(Stored items)
################

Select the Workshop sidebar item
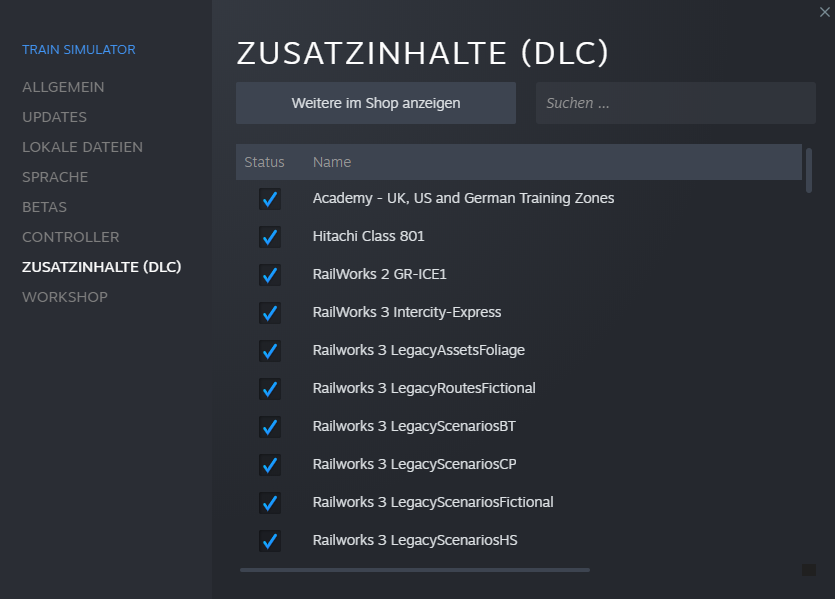 coord(65,297)
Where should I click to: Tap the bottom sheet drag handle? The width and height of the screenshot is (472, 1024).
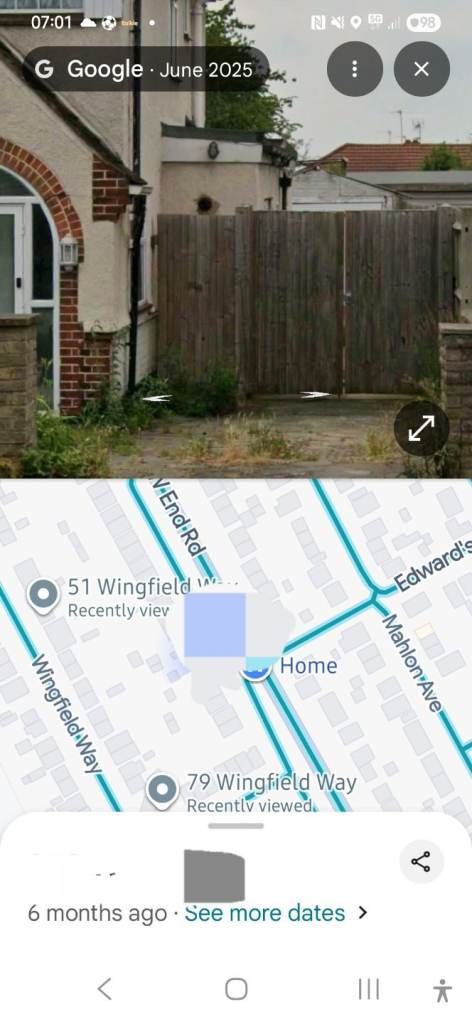click(x=236, y=825)
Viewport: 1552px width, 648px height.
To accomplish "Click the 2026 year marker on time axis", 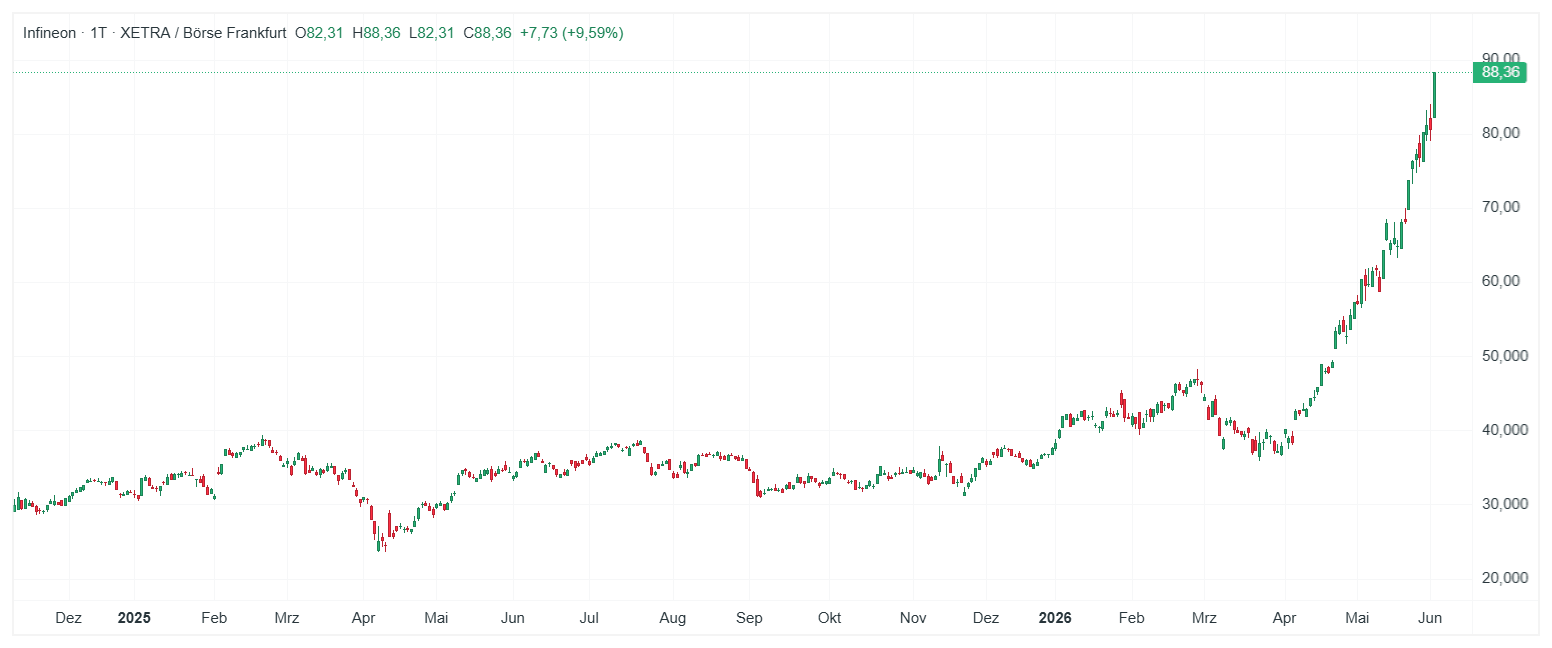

################

WHAT TO DO
Omit the pictures, then extract verbatim only those lines that fall between the line containing "Where should I" and the final line of the records above, both included.

COMPLETED TASK
Where should I click to: Tap the bottom sheet drag handle? The width and height of the screenshot is (472, 1024).
click(x=236, y=825)
Viewport: 1552px width, 648px height.
To accomplish "Click the 2026 year marker on time axis", 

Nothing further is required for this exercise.